(Saved data entries)
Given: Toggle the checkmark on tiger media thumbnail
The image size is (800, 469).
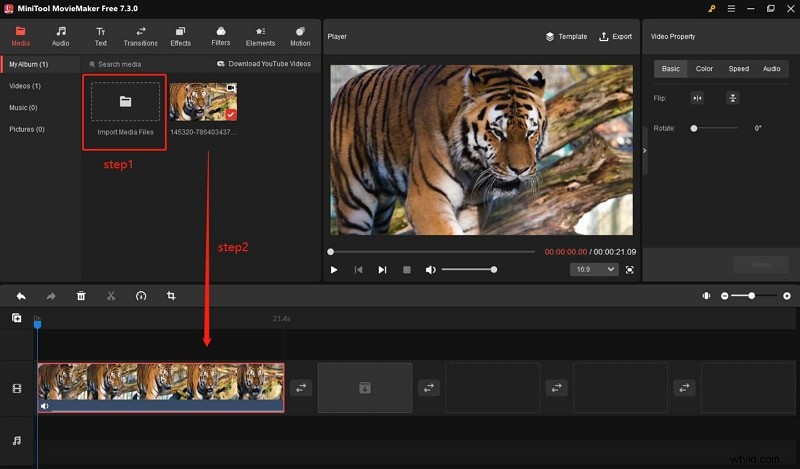Looking at the screenshot, I should pyautogui.click(x=231, y=115).
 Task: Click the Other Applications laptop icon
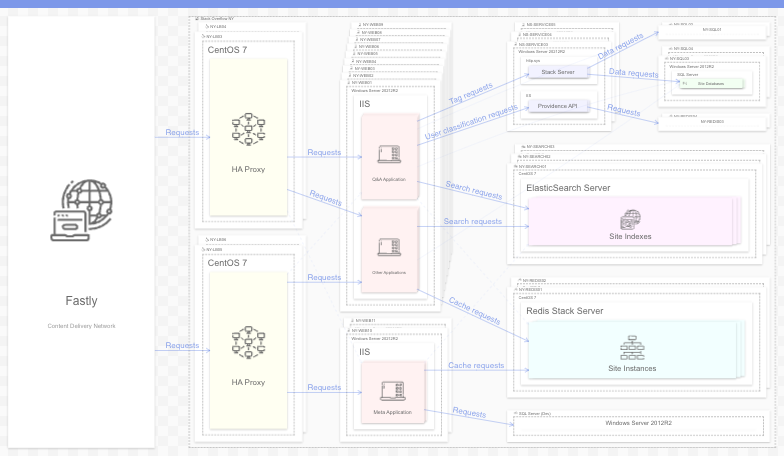click(389, 246)
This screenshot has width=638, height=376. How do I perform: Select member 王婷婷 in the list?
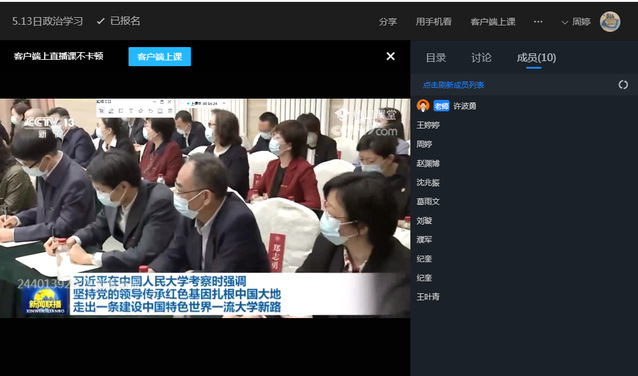[x=428, y=125]
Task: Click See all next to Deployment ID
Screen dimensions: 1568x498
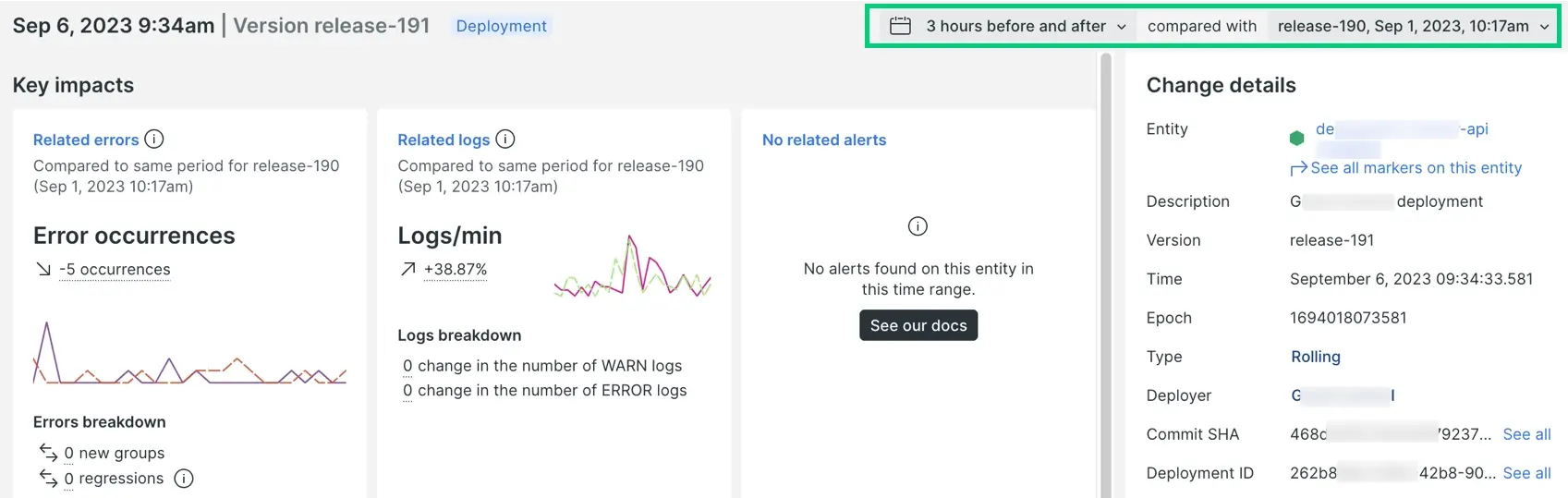Action: point(1526,473)
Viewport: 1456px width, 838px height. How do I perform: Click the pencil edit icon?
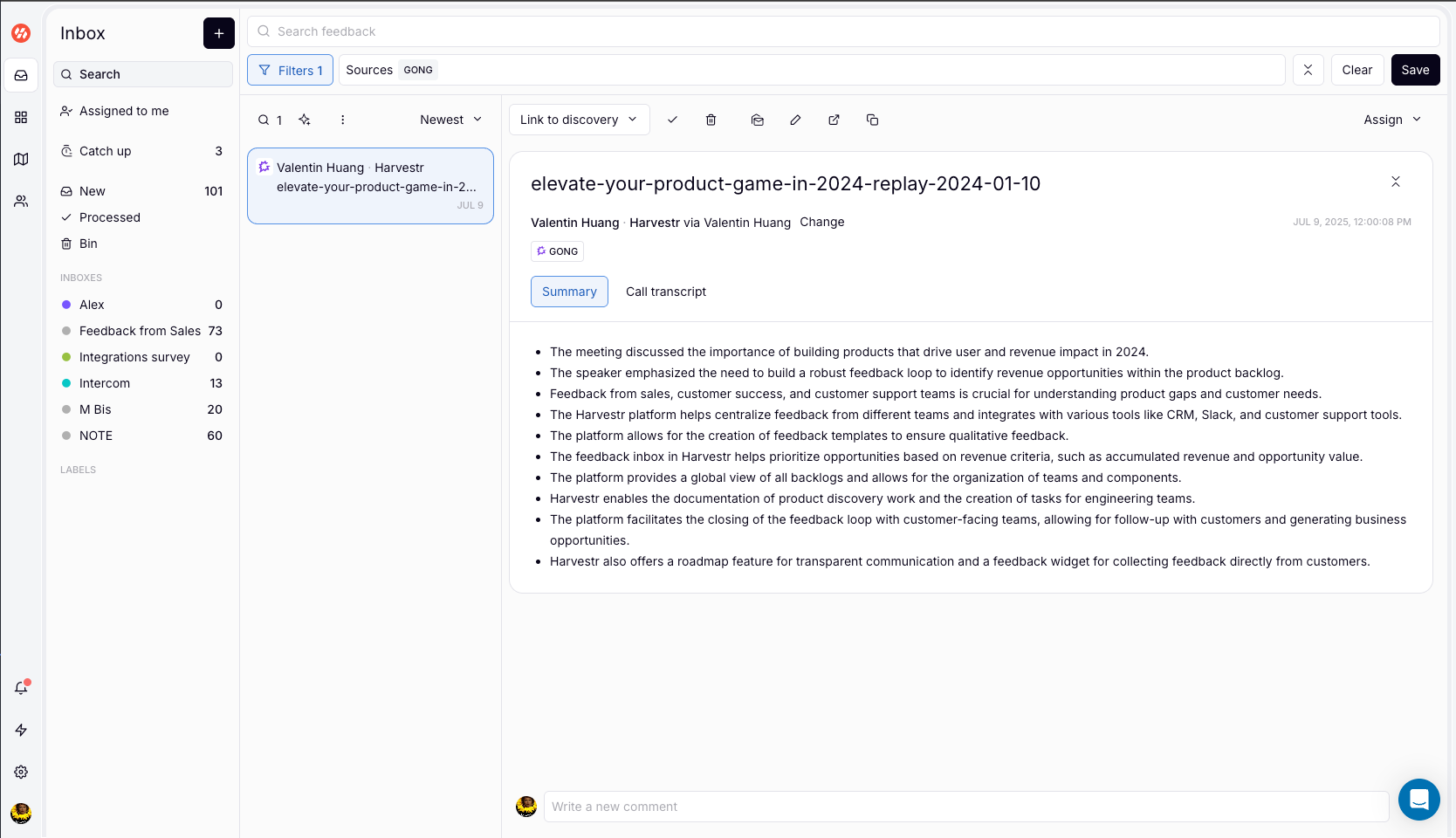pyautogui.click(x=795, y=120)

# EXERCISE
Each line from the one holding "Viewport: 1456px width, 838px" through the final line of the data needs to be transcribed exactly. Include both ends, skip the pictures, and add nothing.

# EXERCISE ANSWER
Viewport: 1456px width, 838px height. How do I perform: Click the pencil edit icon?
pyautogui.click(x=795, y=120)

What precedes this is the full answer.